Fabio De Masi a fait pression sur Juncker et devrait savoir bientôt ce que contient la page manquante du rapport Krecké sur la fraude fiscale. (Photo: YouTube)

Fabio De Masi a fait pression sur Juncker et devrait savoir bientôt ce que contient la page manquante du rapport Krecké sur la fraude fiscale. (Photo: YouTube)

Il a fallu un article du Spiegel, la pression de l’eurodéputé de Die Linke, Fabio De Masi, et la menace d’une nouvelle convocation devant la commission «taxe» du Parlement européen sur les rulings pour que le président de la Commission européenne et ancien Premier ministre luxembourgeois Jean-Claude Juncker fasse un geste envers les eurodéputés.

Il s’est en effet engagé lundi à fournir aux membres de cette commission ad hoc, mise en place après les révélations des LuxLeaks, la copie de la page manquante du rapport que Jeannot Krecké, alors député du LSAP, avait rédigé en 1997 sur la fraude fiscale.

L’auteur du rapport avait admis fin 2014 l’existence de trois copies évoquant les activités du bureau 6 de l’administration fiscale et les risques que la fabrication des rulings pouvait faire peser sur la réputation du Luxembourg qui s’apprêtait à prendre la présidence de l’UE. Les passages sur les rulings avaient été expurgés de la version officielle du rapport et Krecké a reconnu avoir censuré cette page de sa propre initiative.

Jean-Claude Juncker avait reçu, il y a 18 ans, une des trois copies en édition limitée. Un autre exemplaire avait été remis au député LSAP Lucien Lux, alors chef de la fraction. Le troisième exemplaire avait été conservé par Jeannot Krecké. Heureusement parce que tant Juncker que Lux avaient égaré leur copie.

L’ancien ministre LSAP de l’Économie du gouvernement Juncker assure leur avoir transmis une nouvelle fois la version originale de son rapport, peu après que l’existence des deux versions eut été révélée par Paperjam.lu.

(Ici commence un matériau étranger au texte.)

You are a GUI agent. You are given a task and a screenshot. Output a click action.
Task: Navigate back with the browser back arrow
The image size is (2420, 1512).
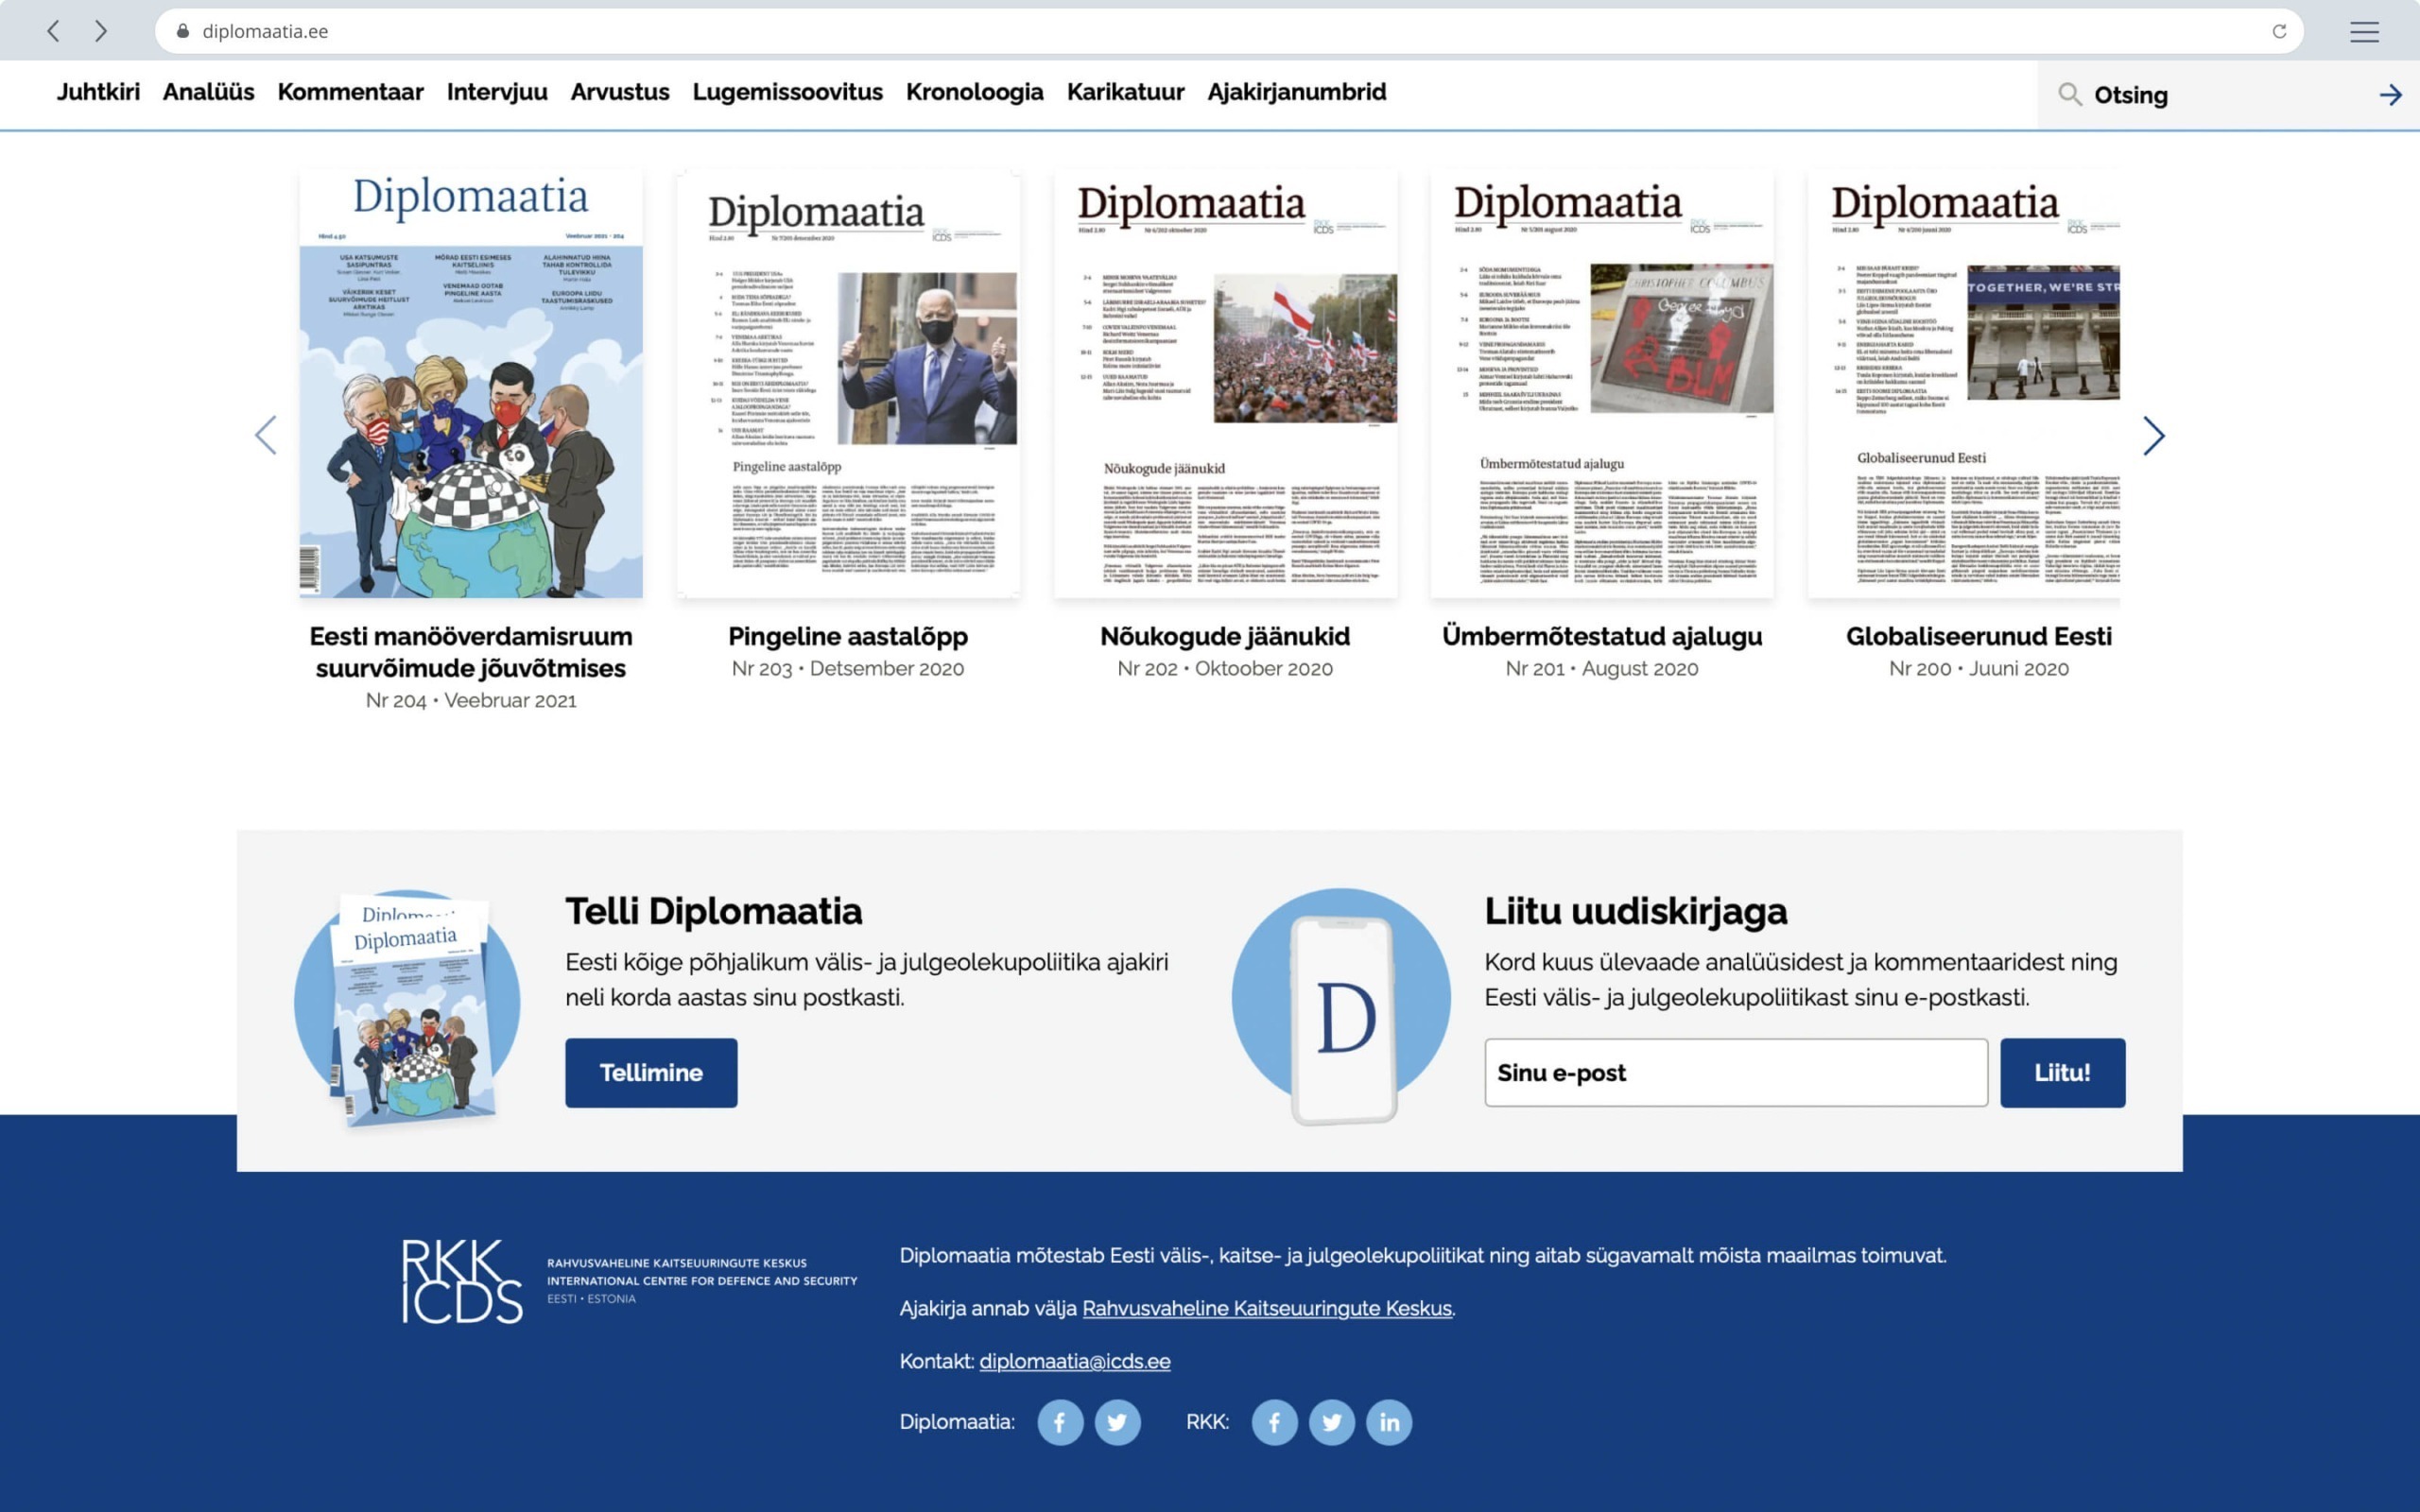point(53,31)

Mais Krecké n’a pas voulu s’avancer sur la date précise de la remise du document, indiquant ne plus s’en souvenir avec précision.

Égaré deux fois

Juncker aurait toutefois à nouveau perdu le rapport, de sorte que Krecké a dû lui en communiquer une autre copie, avant l’audition du 17 septembre.

Or, Juncker, interrogé par Fabio De Masi, avait indiqué lors de cette audition ne pas avoir eu connaissance de la page manquante du rapport, alors que Jeannot Krecké assurait le lui avoir adressé à plusieurs reprises, d’abord en 1997, ensuite après les LuxLeaks puis une troisième fois la veille du passage devant les parlementaires européens.

Considérant qu’il n’avait pas dit toute la vérité, Fabio De Masi a écrit au chef de l’exécutif européen le 24 septembre pour lui demander des explications. Une pression qui a porté ses fruit puisque Jean-Claude Juncker lui a téléphoné dans l’après-midi de lundi, après s’être à nouveau entretenu avec son ancien ministre de l’Économie.

«Ils se sont parlé et Jean-Claude Juncker a promis de publier la page», fait savoir le porte-parole de Fabio De Masi. «Cela constitue un succès pour la commission et pour notre travail.» «Jean-Claude Juncker a reconnu avoir commis une erreur en n’ayant pas analysé le rapport avec la diligence nécessaire», ajoute-t-il.

Le président de la Commission n’a pour autant pas admis avoir dissimulé la vérité aux députés européens. Il n’aurait pas remarqué, a-t-il fait savoir au représentant de Die Linke, ou oublié la page alors qu’il l’avait pourtant reçue.

Jean-Claude Juncker s’est engagé à répondre à la lettre de Fabio De Masi mercredi ou jeudi. Le mystère de la page manquante du rapport Krecké devrait être levé dans les jours suivants.

Selon son auteur, il n’y aurait rien dans son contenu de «révolutionnaire».